In the recent case of Adams v. Sarah Bush Lincoln Health Center (pdf), a defendant appealed a ruling by the trial court preventing it from reading questions from the plaintiff's evidence deposition of a treating physician in its own case-in-chief. In affirming the trial court, the Fourth District made several points about Illinois evidence depositions that are useful to remember:
- Cross-examination during an evidence deposition must be conducted as though the deponent were testifying at trial. Rule 206(c)(2);
- As at trial, the scope of cross-examination is limited by the scope of the direct. There is a good illustration of this principle at work in the case;
- The scope-of-direct rule also works as a limititation on Rule 212(c), which otherwise allows a party to respond to the reading of an evidence deposition by counter-reading those parts of the deposition "which ought in fairness to be considered in connection with the part read or used."
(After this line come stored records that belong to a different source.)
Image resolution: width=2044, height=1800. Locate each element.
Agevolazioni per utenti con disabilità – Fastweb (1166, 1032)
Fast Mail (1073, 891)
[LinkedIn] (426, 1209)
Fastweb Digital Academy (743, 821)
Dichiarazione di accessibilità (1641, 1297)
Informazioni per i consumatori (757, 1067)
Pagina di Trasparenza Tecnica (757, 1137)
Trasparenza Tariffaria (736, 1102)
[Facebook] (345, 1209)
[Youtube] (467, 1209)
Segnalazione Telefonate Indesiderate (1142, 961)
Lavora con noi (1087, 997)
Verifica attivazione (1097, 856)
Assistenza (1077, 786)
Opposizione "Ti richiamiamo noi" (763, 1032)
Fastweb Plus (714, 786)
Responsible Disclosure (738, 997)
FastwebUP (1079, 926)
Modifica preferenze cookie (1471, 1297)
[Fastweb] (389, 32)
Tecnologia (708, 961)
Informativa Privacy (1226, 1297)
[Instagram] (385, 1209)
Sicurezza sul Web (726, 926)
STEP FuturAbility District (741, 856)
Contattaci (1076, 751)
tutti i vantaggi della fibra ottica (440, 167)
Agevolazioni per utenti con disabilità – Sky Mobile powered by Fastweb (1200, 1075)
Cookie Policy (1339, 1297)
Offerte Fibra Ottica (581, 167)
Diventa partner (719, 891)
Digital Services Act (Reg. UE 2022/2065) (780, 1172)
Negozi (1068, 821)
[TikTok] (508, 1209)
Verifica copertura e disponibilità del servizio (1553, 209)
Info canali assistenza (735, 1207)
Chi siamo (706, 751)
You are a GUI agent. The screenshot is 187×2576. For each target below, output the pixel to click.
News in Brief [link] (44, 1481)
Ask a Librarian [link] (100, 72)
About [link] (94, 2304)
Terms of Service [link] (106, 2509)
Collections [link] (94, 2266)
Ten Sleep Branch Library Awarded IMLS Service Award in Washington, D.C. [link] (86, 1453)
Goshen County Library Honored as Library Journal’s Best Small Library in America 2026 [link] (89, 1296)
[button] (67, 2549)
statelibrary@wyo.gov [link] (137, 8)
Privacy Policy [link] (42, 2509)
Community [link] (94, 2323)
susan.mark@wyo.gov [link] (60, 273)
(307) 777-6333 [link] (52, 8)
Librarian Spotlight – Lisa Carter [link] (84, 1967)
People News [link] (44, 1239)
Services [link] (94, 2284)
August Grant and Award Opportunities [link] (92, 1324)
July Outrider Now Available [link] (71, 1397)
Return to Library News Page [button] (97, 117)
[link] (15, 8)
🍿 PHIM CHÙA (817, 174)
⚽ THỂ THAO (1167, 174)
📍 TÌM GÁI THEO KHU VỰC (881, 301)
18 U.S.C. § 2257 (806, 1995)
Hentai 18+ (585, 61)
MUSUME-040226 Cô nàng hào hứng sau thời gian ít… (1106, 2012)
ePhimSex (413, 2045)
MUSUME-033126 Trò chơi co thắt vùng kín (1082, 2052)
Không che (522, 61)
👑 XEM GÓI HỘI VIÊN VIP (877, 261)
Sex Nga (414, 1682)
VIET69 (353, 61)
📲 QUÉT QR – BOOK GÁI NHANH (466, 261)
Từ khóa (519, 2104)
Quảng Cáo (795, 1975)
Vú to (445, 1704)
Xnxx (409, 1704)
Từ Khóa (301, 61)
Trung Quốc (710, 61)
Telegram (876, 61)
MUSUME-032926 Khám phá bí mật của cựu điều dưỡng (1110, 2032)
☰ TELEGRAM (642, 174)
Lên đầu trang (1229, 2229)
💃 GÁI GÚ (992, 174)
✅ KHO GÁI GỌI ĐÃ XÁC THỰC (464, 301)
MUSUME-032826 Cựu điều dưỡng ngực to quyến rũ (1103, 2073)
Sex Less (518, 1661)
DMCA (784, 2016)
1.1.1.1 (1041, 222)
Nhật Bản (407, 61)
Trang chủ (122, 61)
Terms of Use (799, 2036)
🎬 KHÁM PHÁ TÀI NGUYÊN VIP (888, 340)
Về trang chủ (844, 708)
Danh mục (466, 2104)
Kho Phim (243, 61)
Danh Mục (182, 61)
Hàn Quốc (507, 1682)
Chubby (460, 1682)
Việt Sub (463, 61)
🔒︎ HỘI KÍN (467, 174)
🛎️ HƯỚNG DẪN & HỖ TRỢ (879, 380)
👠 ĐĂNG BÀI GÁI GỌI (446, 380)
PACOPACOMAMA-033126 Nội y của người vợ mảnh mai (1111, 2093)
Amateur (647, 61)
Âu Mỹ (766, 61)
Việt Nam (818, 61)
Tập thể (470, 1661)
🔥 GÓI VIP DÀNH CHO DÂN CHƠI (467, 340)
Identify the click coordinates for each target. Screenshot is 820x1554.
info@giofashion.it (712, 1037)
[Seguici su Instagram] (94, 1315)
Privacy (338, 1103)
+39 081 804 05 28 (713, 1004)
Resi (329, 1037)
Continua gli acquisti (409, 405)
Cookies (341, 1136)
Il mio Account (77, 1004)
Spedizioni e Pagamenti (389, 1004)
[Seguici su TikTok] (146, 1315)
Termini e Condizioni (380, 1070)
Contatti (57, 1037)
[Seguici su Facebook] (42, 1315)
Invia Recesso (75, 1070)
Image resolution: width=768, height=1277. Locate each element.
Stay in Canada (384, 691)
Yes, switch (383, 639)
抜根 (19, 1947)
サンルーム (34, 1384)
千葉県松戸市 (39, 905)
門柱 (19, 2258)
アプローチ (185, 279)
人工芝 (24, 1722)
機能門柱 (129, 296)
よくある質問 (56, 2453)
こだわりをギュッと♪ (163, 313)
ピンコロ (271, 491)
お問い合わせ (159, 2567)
If you want evidence from a witness the other side has noticed for an evidence deposition in your own case, you may have to do your own evidence deposition, especially if your opponent doesn't cover in direct those topics you'd like to get into for trial. Even if your opponent does cover your topics of interest in direct, you cannot rely on him to use the deposition in his own case. If he doesn't, you'll be out of luck, since you cannot cross-examine the witness and then seek to have the cross-examination admitted into your own case-in-chief.
The Adams case suggests a failsafe procedure. If your opponent notices an evidence deposition of a witness from whom you also need testimony, you can use his deposition notice as an opportunity to conduct your own evidence deposition. Rule 206(b) provides that "when a notice of the taking of a deposition has been served, any party may take a deposition under the notice."